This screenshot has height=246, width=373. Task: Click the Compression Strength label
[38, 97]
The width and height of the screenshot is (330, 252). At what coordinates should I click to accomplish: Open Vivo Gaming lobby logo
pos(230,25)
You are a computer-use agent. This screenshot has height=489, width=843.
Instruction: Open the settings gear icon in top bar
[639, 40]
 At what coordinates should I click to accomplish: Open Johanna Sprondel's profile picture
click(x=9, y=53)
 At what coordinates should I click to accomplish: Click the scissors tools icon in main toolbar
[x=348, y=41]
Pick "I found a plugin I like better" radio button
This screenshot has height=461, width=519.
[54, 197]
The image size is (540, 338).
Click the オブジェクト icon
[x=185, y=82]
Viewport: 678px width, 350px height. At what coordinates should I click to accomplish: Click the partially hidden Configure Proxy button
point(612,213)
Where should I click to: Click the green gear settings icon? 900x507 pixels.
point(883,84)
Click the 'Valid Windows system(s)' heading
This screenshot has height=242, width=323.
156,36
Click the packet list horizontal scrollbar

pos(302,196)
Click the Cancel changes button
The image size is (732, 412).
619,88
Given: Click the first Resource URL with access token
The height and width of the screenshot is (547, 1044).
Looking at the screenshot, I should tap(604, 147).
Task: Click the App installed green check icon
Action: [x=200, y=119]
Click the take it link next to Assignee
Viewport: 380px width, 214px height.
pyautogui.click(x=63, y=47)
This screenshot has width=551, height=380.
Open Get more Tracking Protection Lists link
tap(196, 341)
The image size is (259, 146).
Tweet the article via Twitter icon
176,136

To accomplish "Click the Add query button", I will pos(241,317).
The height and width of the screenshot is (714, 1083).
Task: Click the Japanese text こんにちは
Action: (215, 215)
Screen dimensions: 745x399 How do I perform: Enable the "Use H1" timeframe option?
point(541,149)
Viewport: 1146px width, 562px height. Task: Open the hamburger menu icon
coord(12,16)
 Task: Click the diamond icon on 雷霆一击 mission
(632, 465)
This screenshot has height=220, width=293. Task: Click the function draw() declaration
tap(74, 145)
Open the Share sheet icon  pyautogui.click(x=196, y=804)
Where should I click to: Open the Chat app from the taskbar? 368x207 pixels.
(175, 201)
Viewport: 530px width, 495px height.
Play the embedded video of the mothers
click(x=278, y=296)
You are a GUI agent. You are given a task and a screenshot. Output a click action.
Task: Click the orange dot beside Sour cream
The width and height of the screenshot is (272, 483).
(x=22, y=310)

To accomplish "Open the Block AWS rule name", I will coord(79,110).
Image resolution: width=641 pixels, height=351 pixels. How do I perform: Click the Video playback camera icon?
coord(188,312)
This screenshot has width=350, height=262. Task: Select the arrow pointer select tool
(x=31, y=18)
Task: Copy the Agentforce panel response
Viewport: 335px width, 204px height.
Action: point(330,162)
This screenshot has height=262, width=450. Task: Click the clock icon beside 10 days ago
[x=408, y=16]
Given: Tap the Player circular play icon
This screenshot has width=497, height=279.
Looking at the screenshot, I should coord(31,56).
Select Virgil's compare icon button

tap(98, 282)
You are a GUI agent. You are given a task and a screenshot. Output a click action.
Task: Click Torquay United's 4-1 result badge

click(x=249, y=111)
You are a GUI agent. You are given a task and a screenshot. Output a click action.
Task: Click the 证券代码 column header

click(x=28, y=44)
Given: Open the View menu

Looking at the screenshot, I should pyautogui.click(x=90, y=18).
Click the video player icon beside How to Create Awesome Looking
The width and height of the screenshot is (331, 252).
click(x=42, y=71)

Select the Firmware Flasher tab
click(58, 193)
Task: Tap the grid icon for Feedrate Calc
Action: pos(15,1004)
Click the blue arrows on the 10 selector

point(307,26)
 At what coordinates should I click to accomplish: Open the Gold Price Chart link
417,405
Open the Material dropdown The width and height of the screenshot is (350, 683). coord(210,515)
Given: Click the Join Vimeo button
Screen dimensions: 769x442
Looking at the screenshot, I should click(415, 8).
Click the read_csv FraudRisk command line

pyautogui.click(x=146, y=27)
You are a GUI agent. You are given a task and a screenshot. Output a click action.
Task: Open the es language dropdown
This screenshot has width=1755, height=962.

--- --- ---

Task statement - Please output every record, keeping each line exact.

Your solution -
This screenshot has height=246, width=373. Task: Click the Compression Strength label
[38, 97]
The width and height of the screenshot is (330, 252). At what coordinates should I click to accomplish: Open Vivo Gaming lobby logo
pos(230,25)
You are a computer-use agent. This screenshot has height=489, width=843.
Instruction: Open the settings gear icon in top bar
[639, 40]
 At what coordinates should I click to accomplish: Open Johanna Sprondel's profile picture
click(x=9, y=53)
 At what coordinates should I click to accomplish: Click the scissors tools icon in main toolbar
[x=348, y=41]
Pick "I found a plugin I like better" radio button
This screenshot has height=461, width=519.
[54, 197]
The image size is (540, 338).
Click the オブジェクト icon
[x=185, y=82]
Viewport: 678px width, 350px height. At what coordinates should I click to accomplish: Click the partially hidden Configure Proxy button
point(612,213)
Where should I click to: Click the green gear settings icon? 900x507 pixels.
point(883,84)
Click the 'Valid Windows system(s)' heading
This screenshot has height=242, width=323.
156,36
Click the packet list horizontal scrollbar

pos(302,196)
Click the Cancel changes button
The image size is (732, 412).
619,88
Given: Click the first Resource URL with access token
The height and width of the screenshot is (547, 1044).
Looking at the screenshot, I should tap(604, 147).
Task: Click the App installed green check icon
Action: [x=200, y=119]
Click the take it link next to Assignee
Viewport: 380px width, 214px height.
pyautogui.click(x=63, y=47)
This screenshot has width=551, height=380.
Open Get more Tracking Protection Lists link
tap(196, 341)
The image size is (259, 146).
Tweet the article via Twitter icon
176,136

To accomplish "Click the Add query button", I will pos(241,317).
The height and width of the screenshot is (714, 1083).
Task: Click the Japanese text こんにちは
Action: (215, 215)
Screen dimensions: 745x399 How do I perform: Enable the "Use H1" timeframe option?
point(541,149)
Viewport: 1146px width, 562px height. Task: Open the hamburger menu icon
coord(12,16)
 Task: Click the diamond icon on 雷霆一击 mission
(632, 465)
This screenshot has height=220, width=293. Task: Click the function draw() declaration
tap(74, 145)
Open the Share sheet icon  pyautogui.click(x=196, y=804)
Where should I click to: Open the Chat app from the taskbar? 368x207 pixels.
(175, 201)
Viewport: 530px width, 495px height.
Play the embedded video of the mothers
click(x=278, y=296)
You are a GUI agent. You are given a task and a screenshot. Output a click action.
Task: Click the orange dot beside Sour cream
The width and height of the screenshot is (272, 483).
(x=22, y=310)

To accomplish "Open the Block AWS rule name", I will coord(79,110).
Image resolution: width=641 pixels, height=351 pixels. How do I perform: Click the Video playback camera icon?
coord(188,312)
This screenshot has width=350, height=262. Task: Select the arrow pointer select tool
(x=31, y=18)
Task: Copy the Agentforce panel response
Viewport: 335px width, 204px height.
Action: point(330,162)
This screenshot has height=262, width=450. Task: Click the clock icon beside 10 days ago
[x=408, y=16]
Given: Tap the Player circular play icon
This screenshot has width=497, height=279.
Looking at the screenshot, I should coord(31,56).
Select Virgil's compare icon button

tap(98, 282)
You are a GUI agent. You are given a task and a screenshot. Output a click action.
Task: Click Torquay United's 4-1 result badge

click(x=249, y=111)
You are a GUI agent. You are given a task and a screenshot. Output a click action.
Task: Click the 证券代码 column header

click(x=28, y=44)
Given: Open the View menu

Looking at the screenshot, I should pyautogui.click(x=90, y=18).
Click the video player icon beside How to Create Awesome Looking
The width and height of the screenshot is (331, 252).
click(x=42, y=71)

Select the Firmware Flasher tab
click(58, 193)
Task: Tap the grid icon for Feedrate Calc
Action: pos(15,1004)
Click the blue arrows on the 10 selector

point(307,26)
 At what coordinates should I click to accomplish: Open the Gold Price Chart link
417,405
Open the Material dropdown The width and height of the screenshot is (350, 683). coord(210,515)
Given: Click the Join Vimeo button
Screen dimensions: 769x442
Looking at the screenshot, I should click(415, 8).
Click the read_csv FraudRisk command line

pyautogui.click(x=146, y=27)
You are a GUI agent. You are given a task and a screenshot. Output a click action.
Task: Open the es language dropdown
This screenshot has width=1755, height=962.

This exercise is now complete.